「じゃあ、またね二人とも。影ながら応援してるよ〜」
結局、お姫様抱っこをされた状態でチェキを二枚撮って私達の撮影は終わった。
私も寛司もその後元の制服に着替えて先輩からそれを受け取り、今に至る。
「コスプレ、楽しかったね。メイド姿の有美最高に可愛かった。本当、いい思い出になったよ」
「ん。まあ、私も……」
手渡されたチェキを見つめる。
ちゃっかりカメラ目線を決めている寛司と比べ、私はもはや前すら向いていない。
チェキの中の私が見ていたのは、寛司の顔。激しく赤面し、腕の中に抱かれながら。そうして耳まで真っ赤にしている私の横顔が、しっかりと撮影されていた。
(やっぱりコイツ、かっこいぃ……)
思わずチェキに参りそうになっていたことに気づき、ハッとなって目線を上げる。
すると、もう手遅れと言わんばかりに。寛司がどこか満足げな表情でこちらを見ていた。
「チェキ、いいね。有美も満足してくれてるみたいで嬉しいな」
「う、うるさいな……もう」
それにしても、チェキというものは初めて手にした。
一応存在は知っていたけれど、本当にカメラから写真が出てくるなんて。

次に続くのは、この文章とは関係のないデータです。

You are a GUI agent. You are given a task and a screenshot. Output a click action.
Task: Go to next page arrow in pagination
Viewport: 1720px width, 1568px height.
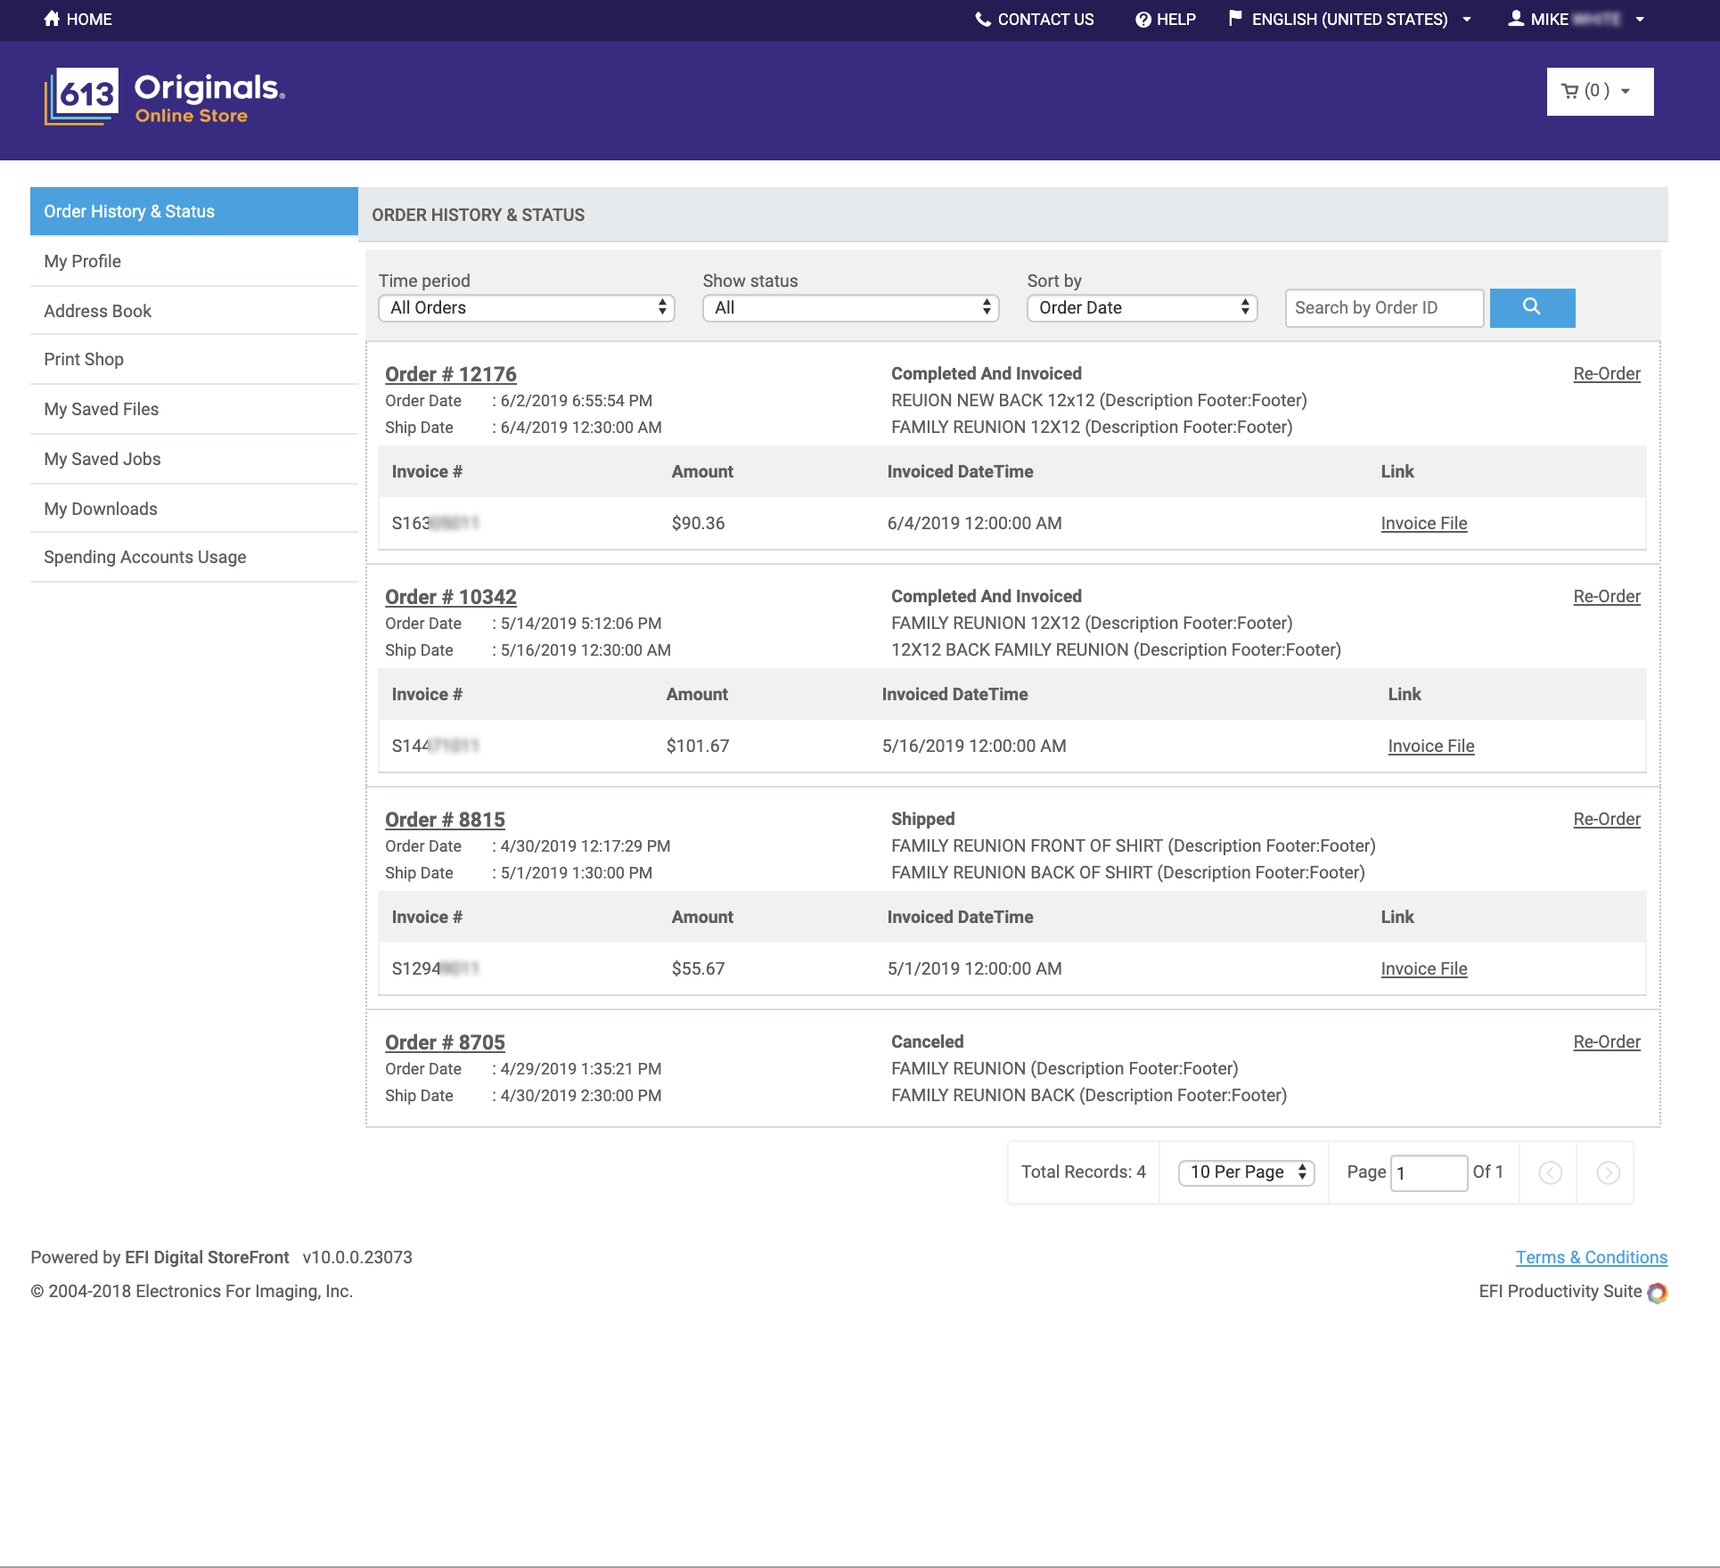tap(1607, 1172)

一見すればちゃんと現像する今のカメラよりも古い感じがあるけれど、今の女子高生がこのコンパクトなサイズ感とちょっと文化を逆行した感じに興味を惹かれるというのは分かる。
かく言う私も、中々悪くないなと思ってしまっていた。いやまあ、写真が写真なだけにチェキそのものに魅力を感じたのかどうかは分かりかねるところがあるが。
でも、やっぱりこう……手軽にスマホで撮る写真とは違う、何か特別感のようなものがあるようには感じる。
(このチェキ……どうしようかな)
プリクラのようなサイズならスマホのカバーにこっそり入れておくとかもできるけど、それをするにはこれは大きすぎる。手放さずに持っていたいという小っ恥ずかしい気持ちを持ちつつも……持ち歩いているのを寛司に見つかったらまた揶揄われそうだから、私だけが持ち歩いているという事実を知っておける場所がいい。
「俺、このチェキ大切に部屋に飾るね。写真立てまだあったかな……」
「ん゛っ。わ、私も飾ろう……かな」
「本当? 嬉しいな。せっかくだし写真立てもお揃いにする?」
「……うん。今日の帰り、買いに行こ」
……って、何を考えてるんだ私は。
チェキを持ち歩く? そんな、重い女の子みたいなこと。
ぶんぶんと頭を横に張って、雑念を振り切る。
確かに、持ち歩きたい気持ちがないわけじゃないけど。でも……部屋の机の上に写真立てで飾るのも、思い出の処理としては最高だ。
そして、何より────
(そんなことしなくても。寛司は、いつでも隣にいてくれるもん……)
本物がいるから。寂しさなんて、全部紛らわさせてくれる。ちょっと癪だけど、そういう信頼が私の中にはあった。
「は〜ぁ、なんかちょっとお腹空いてきちゃった。ね、三年生のクラス、スフレケーキ出してるらしいからさ。食べに行こ?」
「お、いいね。俺も小腹空いてきてたんだ。歩き回ってるからかな?」
「さぁ、ね。ほら、行くよ」
少なくとも私は、多分そうじゃないけど。
────ドキドキさせられっぱなしで、とにかく頭を使いすぎた。勉強をしていたら糖分が欲しくなるのと同じ。
好きを使いすぎて、栄養を吸われてしまった。本当……変な身体にされてしまったな。
昔は自分が誰かを好きになるなんて思いもしなかったのに。
今ではこんなに……狂おしいほど、コイツのことが大好きだ。